<h1 style="text-align: center;"><a title="Data Science-AIMS-Cmr-2021-22">Chapter 1: Dataclasses </h1>

**Instructor:** 

* Rockefeller


##  **Learning Objectives**

By the end of this lesson, you will be able to:
1. Understand the difference between traditional Python classes and dataclasses
2. Create dataclasses to represent structured data
3. Use type hints to make your code more readable and maintainable
4. Work with nested dataclasses for complex data structures



###  **1. From Python Classes to Dataclasses**

### Motivation

Classes are the blueprint for creating objects in Python. They allow you to group related data (called attributes) and functionality ( called methods) into a singla, organized unit. 

Traditional Python classes require a lot of **boilerplate code**. Every time you want to create a class that just **stores data**, you end up writing:

  * An `__init__` method
  * A `__repr__` method for nice printing
  * Sometimes `__eq__` for comparisons

That’s fine, but it gets repetitive when you have dozens of data-focused classes.

**Dataclasses** in Python were introduced to **reduce this boilerplate** while keeping the clarity of classes.

### **2. The Difference Between Classes and Dataclasses**

* **Normal Class**

  * You write all the methods (`__init__`, `__repr__`, etc.) yourself.
  * Flexible, but verbose.
* **Dataclass**

  * Python automatically generates `__init__`, `__repr__`, `__eq__`, etc.
  * Best for classes whose main job is to **store structured data**.
  * Still lets you add custom methods if needed.

In short:
**Classes**  are general-purpose tools and **Dataclasses** are specialized tools for data modeling


### **3. The Importance of Dataclasses (especially for data-centric tasks)**

1. **Cleaner Code** – Less boilerplate, more focus on what matters.
2. **Readability** – The structure of data is obvious at first glance.
3. **Maintainability** – Fewer lines of code → fewer bugs.
4. **Extensibility** – You can still add methods like in normal classes.
5. **Data-Centric Tasks** – Perfect for representing rows in a dataset, configurations, parameters, structured inputs/outputs.

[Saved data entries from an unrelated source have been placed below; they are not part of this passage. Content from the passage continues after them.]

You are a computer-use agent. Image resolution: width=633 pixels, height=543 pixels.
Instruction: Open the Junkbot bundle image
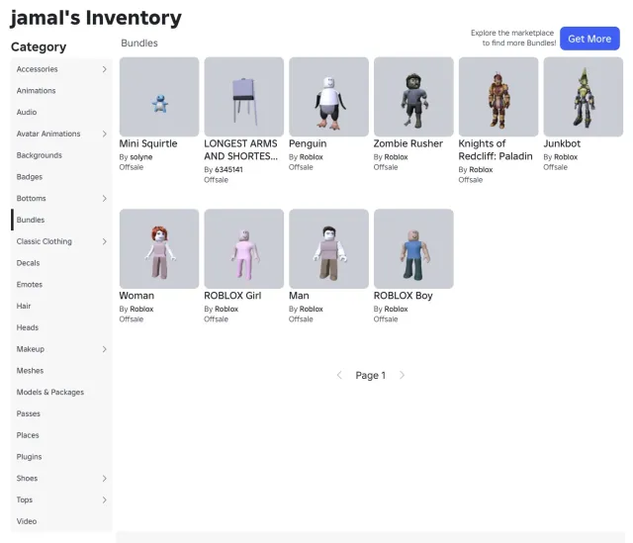583,97
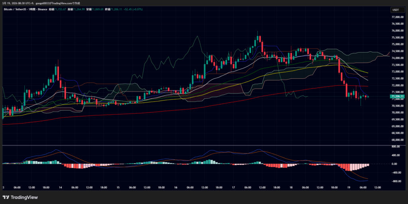Click the 77,000.00 price axis label
408x204 pixels.
(397, 17)
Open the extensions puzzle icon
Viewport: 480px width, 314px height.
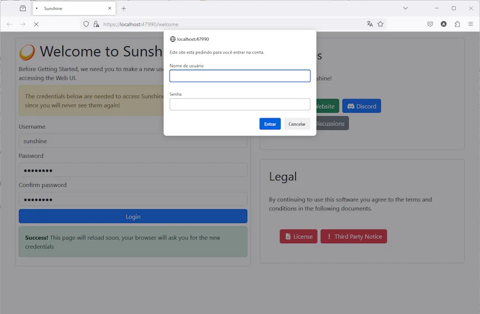tap(457, 24)
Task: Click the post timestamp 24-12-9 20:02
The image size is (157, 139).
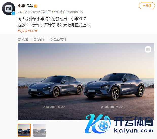Action: coord(29,12)
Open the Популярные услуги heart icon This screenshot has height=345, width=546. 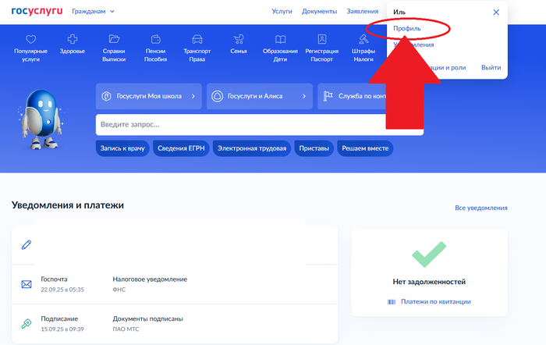[30, 39]
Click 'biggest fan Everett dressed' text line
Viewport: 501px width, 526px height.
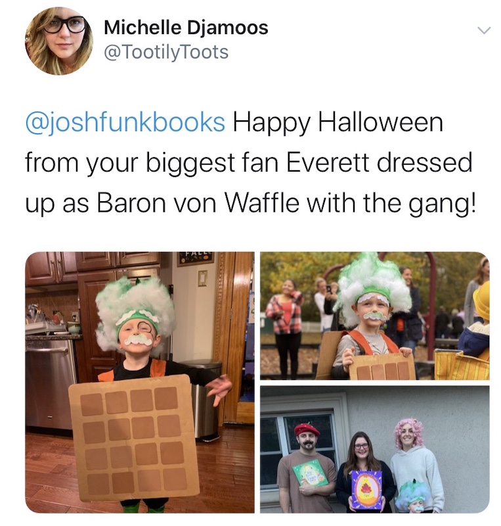[309, 162]
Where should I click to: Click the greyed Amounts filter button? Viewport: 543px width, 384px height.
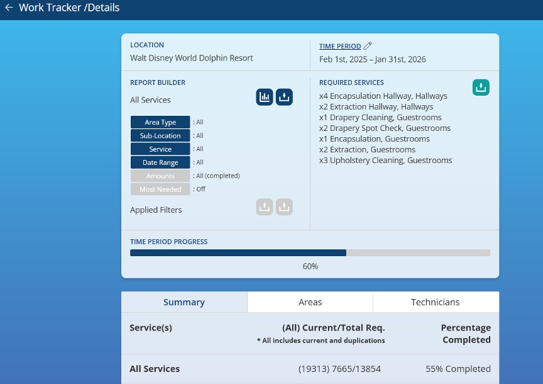(x=160, y=176)
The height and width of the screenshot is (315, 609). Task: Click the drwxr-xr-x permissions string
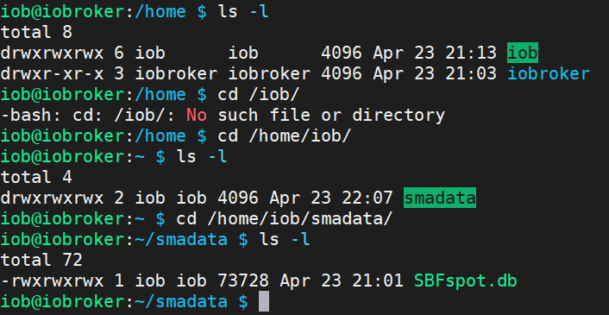(52, 73)
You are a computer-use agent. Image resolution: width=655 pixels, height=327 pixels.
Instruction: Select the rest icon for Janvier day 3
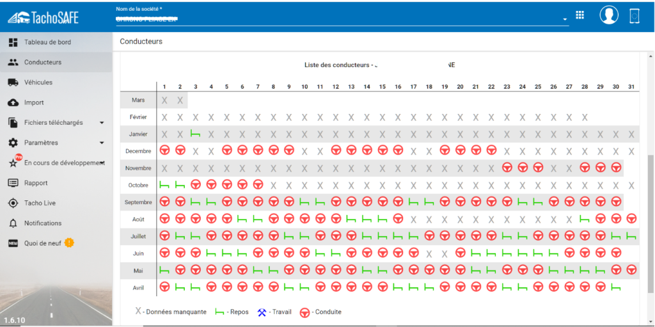pos(195,134)
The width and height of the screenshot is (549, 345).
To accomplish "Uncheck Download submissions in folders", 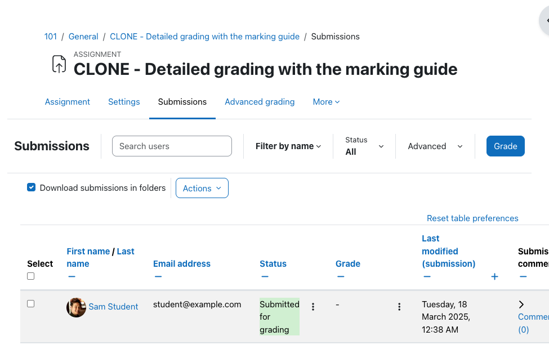I will 31,187.
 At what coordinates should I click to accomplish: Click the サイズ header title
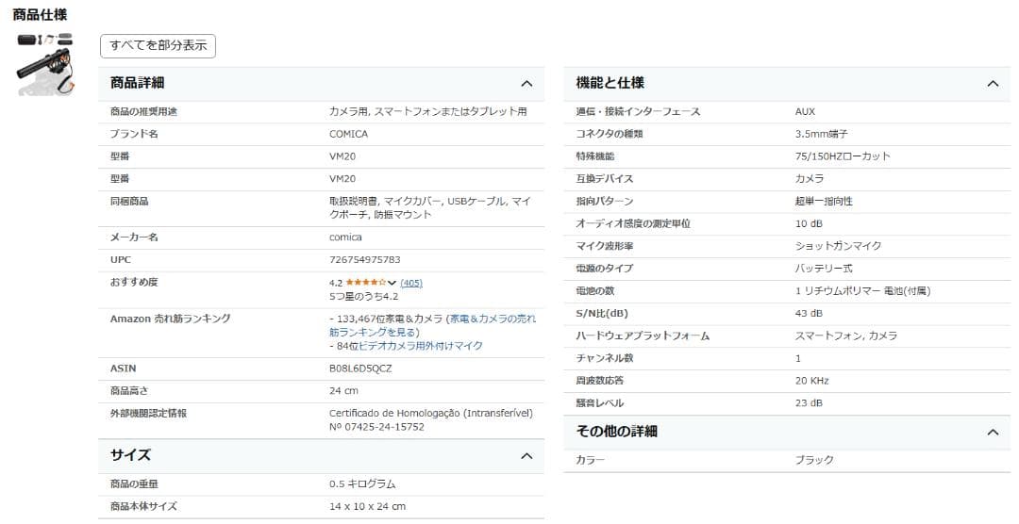tap(130, 455)
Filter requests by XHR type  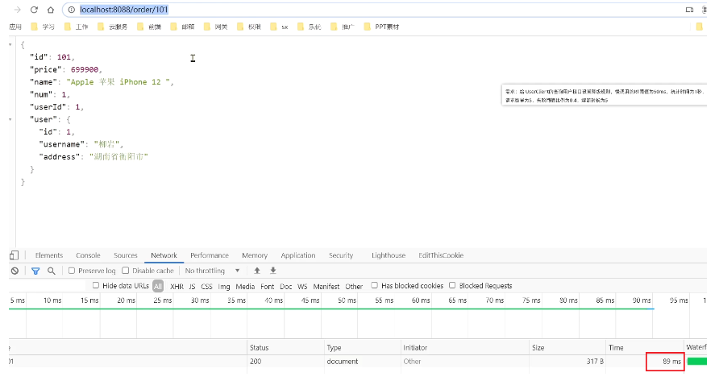tap(177, 287)
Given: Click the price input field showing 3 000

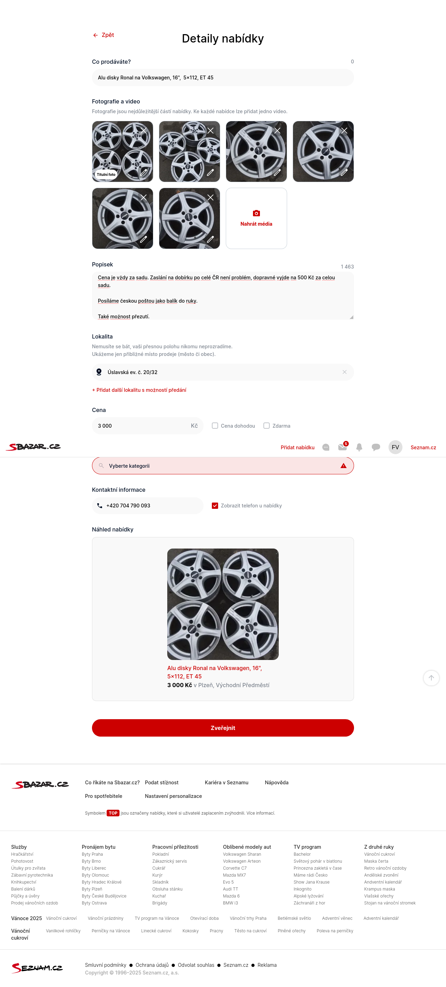Looking at the screenshot, I should pyautogui.click(x=148, y=426).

### **4. Examples – Simple Dataclass Creation**

In [None]:
from dataclasses import dataclass

@dataclass
class Student:
    name: str
    age: int
    height: float #in meters

In [None]:
from dataclasses import dataclass
from typing import List , Dict , Optional, Tuple, Literal


@dataclass
class Student:
    name: str
    age: int
    height: float #in meters


* No `__init__`, no `__repr__` needed.
* Usage:

In [3]:
student_0001 = Student( name= "Zeinab" , age= 24 , height=1.75 )
print(student_0001)  

Student(name='Zeinab', age=24, height=1.75)

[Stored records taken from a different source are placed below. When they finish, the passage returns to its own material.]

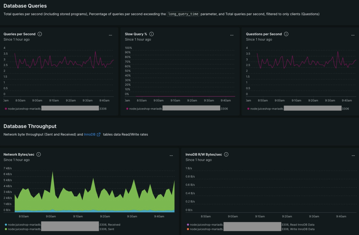359x235 pixels.
Task: Click info icon beside Network Bytes/sec
Action: coord(39,154)
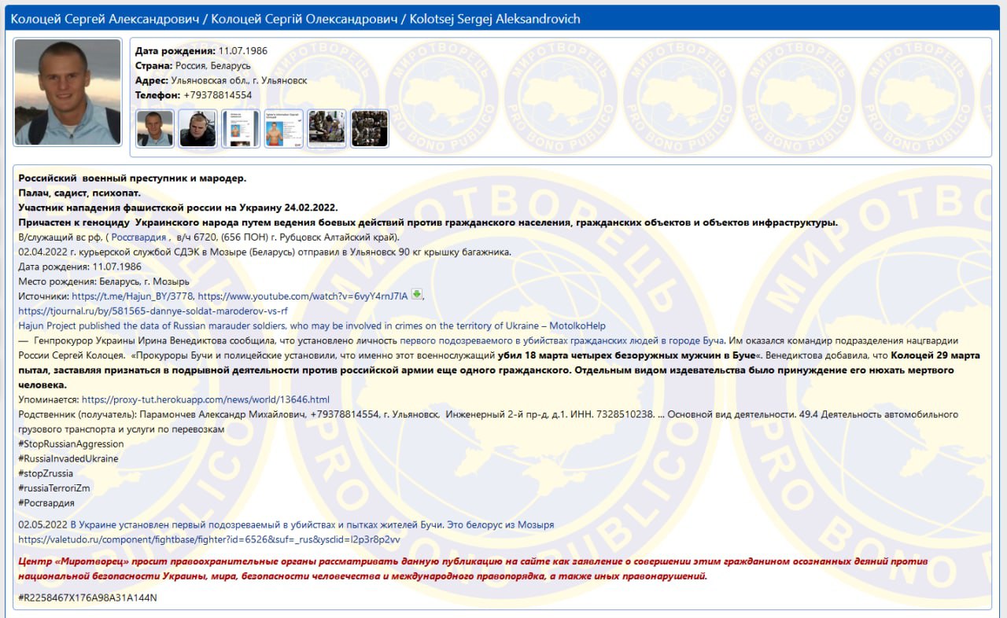View second thumbnail with man in dark jacket

(x=197, y=128)
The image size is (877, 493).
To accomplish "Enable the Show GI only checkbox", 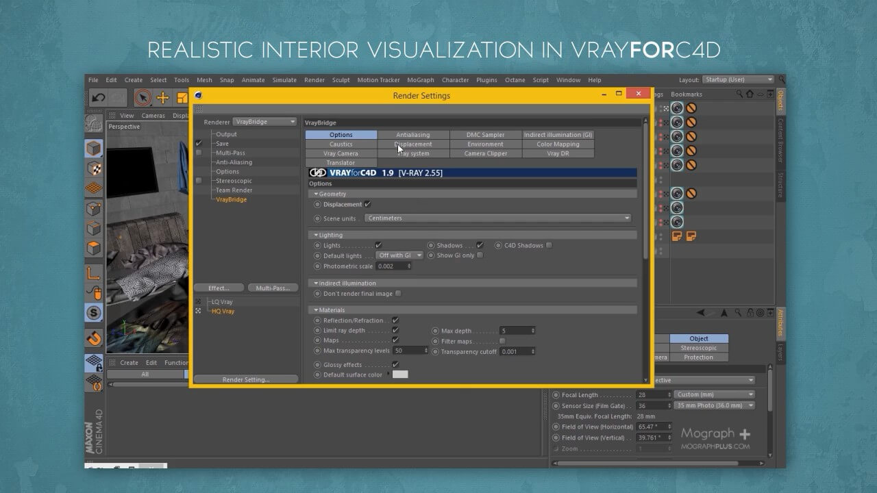I will pyautogui.click(x=480, y=255).
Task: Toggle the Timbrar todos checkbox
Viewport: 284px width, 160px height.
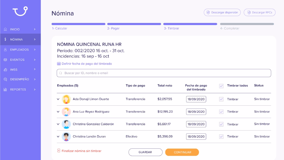Action: tap(221, 86)
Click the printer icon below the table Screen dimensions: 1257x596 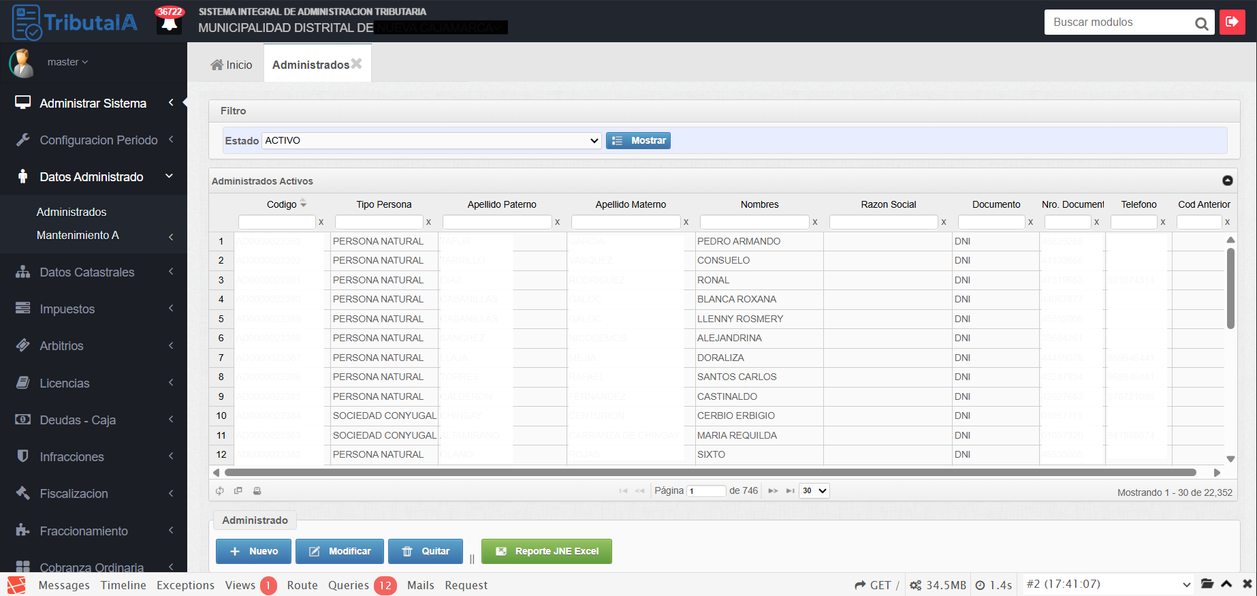(x=257, y=490)
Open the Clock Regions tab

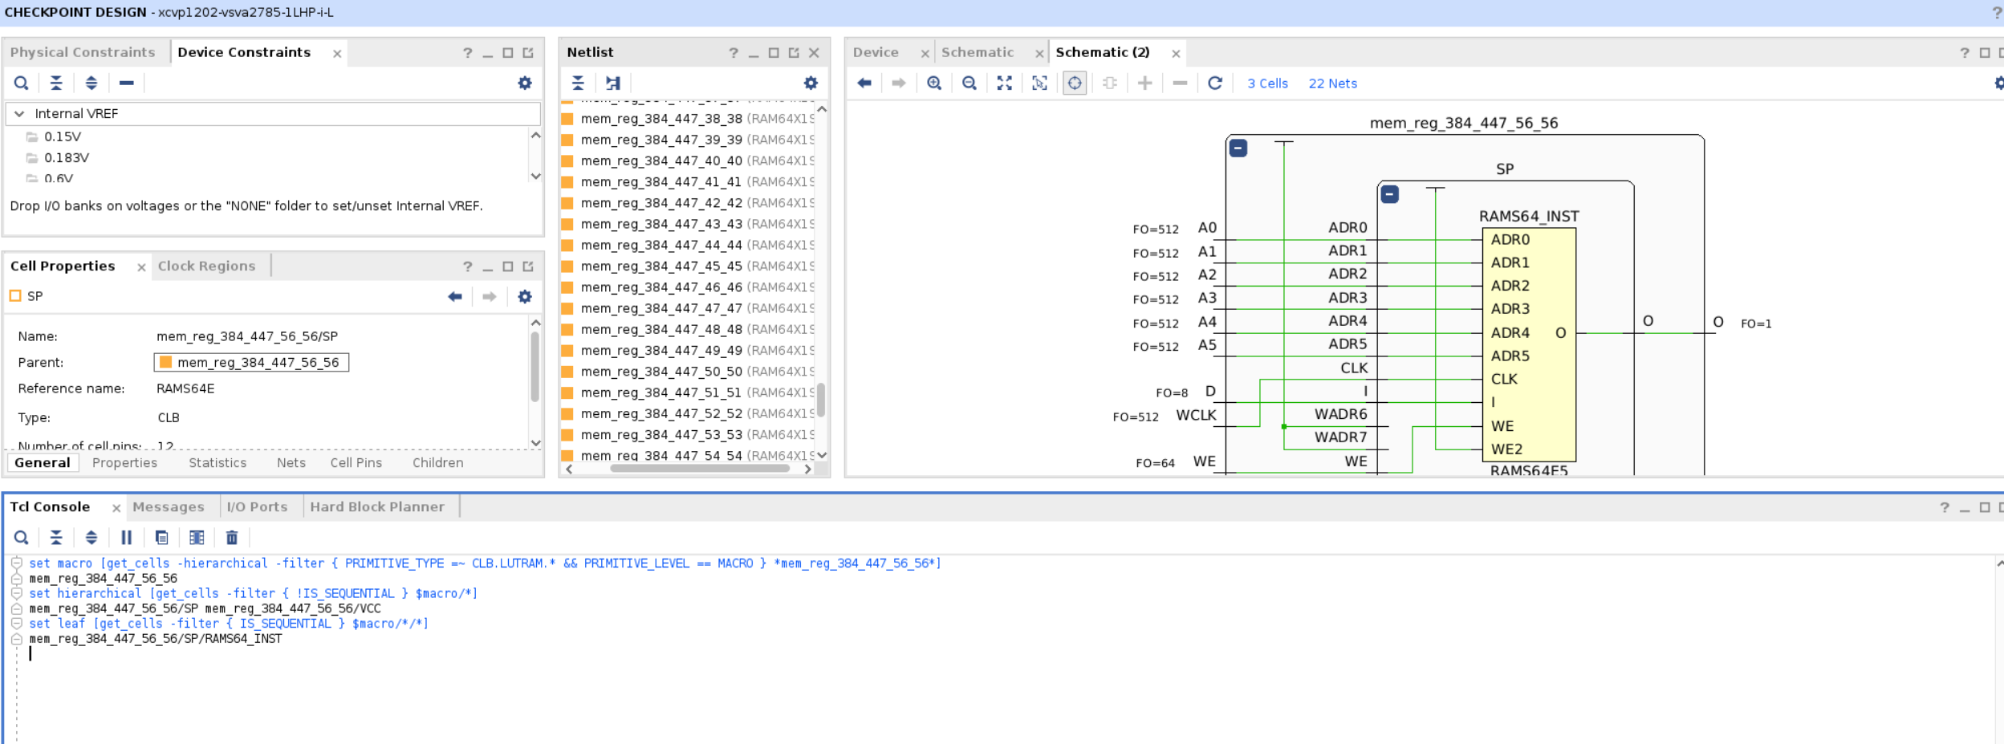[x=206, y=266]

###  **Understanding What Just Happened**

When you use the `@dataclass` decorator, Python automatically creates several special methods for you:

1. **`__init__()`** - Initializes the object with the fields you defined
   - You don't have to write `self.name = name`, etc.
   - All fields become parameters to `__init__` automatically

2. **`__repr__()`** - Provides a nice string representation when you print the object
   - Shows the class name and all field values
   - Very useful for debugging

3. **`__eq__()`** - Allows you to compare two objects for equality
   - Two students with the same data will be considered equal
   - Useful for testing and deduplication

**Try it yourself:** Create another student and print it. Notice how readable the output is!


In [None]:
# TODO ## Write your code here




In [6]:
@dataclass
class Book:
    title: str
    author: str
    pages: int 
    year_of_release : int

In [7]:
book_01 = Book(title="Balafon" , author="Engelber Mveng",
                pages=250 , year_of_release=1981 )
print(book_01)

Book(title='Balafon', author='Engelber Mveng', pages=250, year_of_release=1981)

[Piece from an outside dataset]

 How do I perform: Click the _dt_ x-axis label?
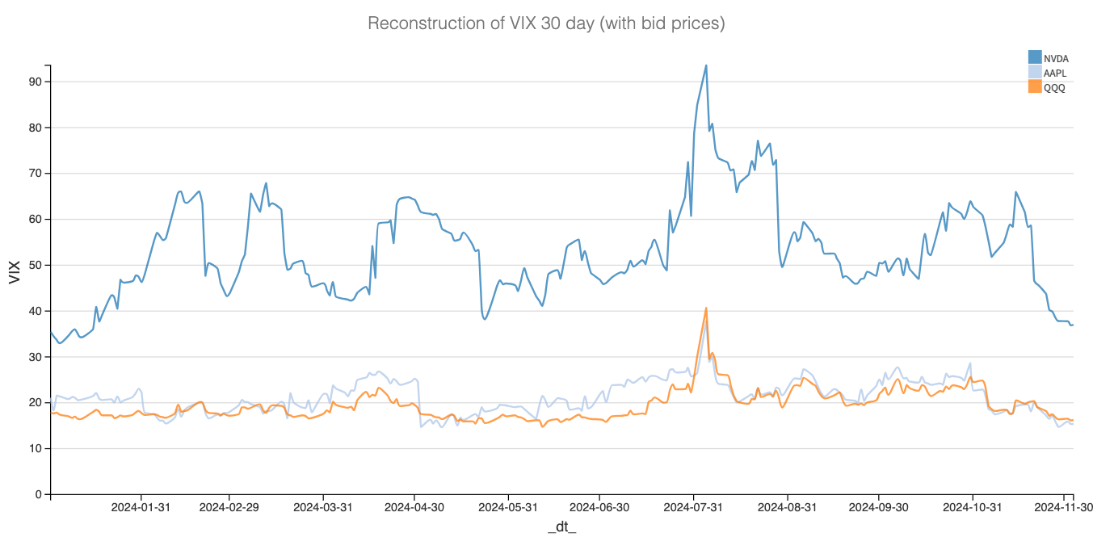point(561,527)
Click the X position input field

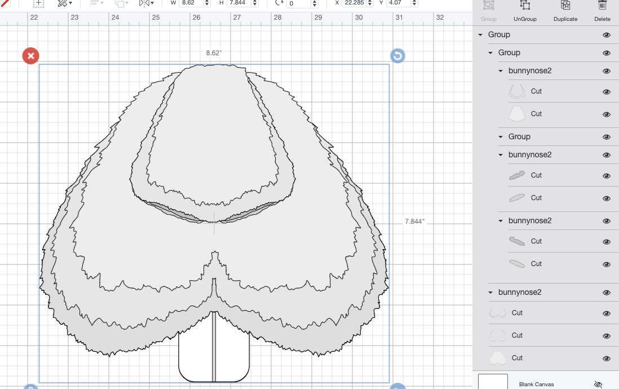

### ✏️ **Practice Exercise 1: African Literature**

Create dataclass instances for these famous African books:
1. "Things Fall Apart" by Chinua Achebe (Nigeria), 209 pages, published 1958
2. "Half of a Yellow Sun" by Chimamanda Ngozi Adichie (Nigeria), 433 pages, published 2006
3. "Nervous Conditions" by Tsitsi Dangarembga (Zimbabwe), 204 pages, published 1988

**Tasks:**
- Create three Book instances with the data above
- Store them in a list called `african_books`
- Print all three books
- Calculate and print the average number of pages
- Find and print the oldest book

**Hint:** Use a for loop to iterate through the list!


In [None]:
## TODO : Write your answer here





Lets look at another example

In [11]:
@dataclass
class AIMSCourse:
    block_category: str
    name: str
    lecturer: str
    students_group: Literal["Regular Master" ,"COOP" ]
    area: dict[str, str]

In [12]:
course_001 = AIMSCourse(block_category="Skill block",
                        name='Data prep', lecturer="Mr Rockefeller",
                        students_group='COOP',
                        area= {"1": "data science", "2": "Programming"})

course_001

AIMSCourse(block_category='Skill block', name='Data prep', lecturer='Mr Rockefeller', students_group='COOP', area={'1': 'data science', '2': 'Programming'})

In [25]:
course_001.area


{'1': 'data science', '2': 'Programming'}

## Let's model students across the AIMS Network

In [None]:
@dataclass
class AIMSStudent:
    """Represents a student at AIMS centers across Africa"""
    name: str
    country: str
    program: str
    center: str
    batch: str

    # def __repr__(self):
    #     return f"Hey, my name is {self.name}, student from {self.center}, batch {self.batch}.  I am originally from {self.country}"


    

In [21]:
aims_sen_001 = AIMSStudent(name="Tidiane Fall", 
                           country="The Gambia", 
                           program="Regular Master",
                           center= "AIMS Senegal",
                           batch = "2025")



aims_sen_001

AIMSStudent(name='Tidiane Fall', country='The Gambia', program='Regular Master', center='AIMS Senegal', batch='2025')

In [23]:
aims_rw_001 =AIMSStudent(name="Ali Gassama",
                         country="Burkina Faso",
                         program=" COOP",
                         center=" AIMS Rwanda",
                         batch= "2019")

aims_rw_001

AIMSStudent(name='Ali Gassama', country='Burkina Faso', program=' COOP', center=' AIMS Rwanda', batch='2019')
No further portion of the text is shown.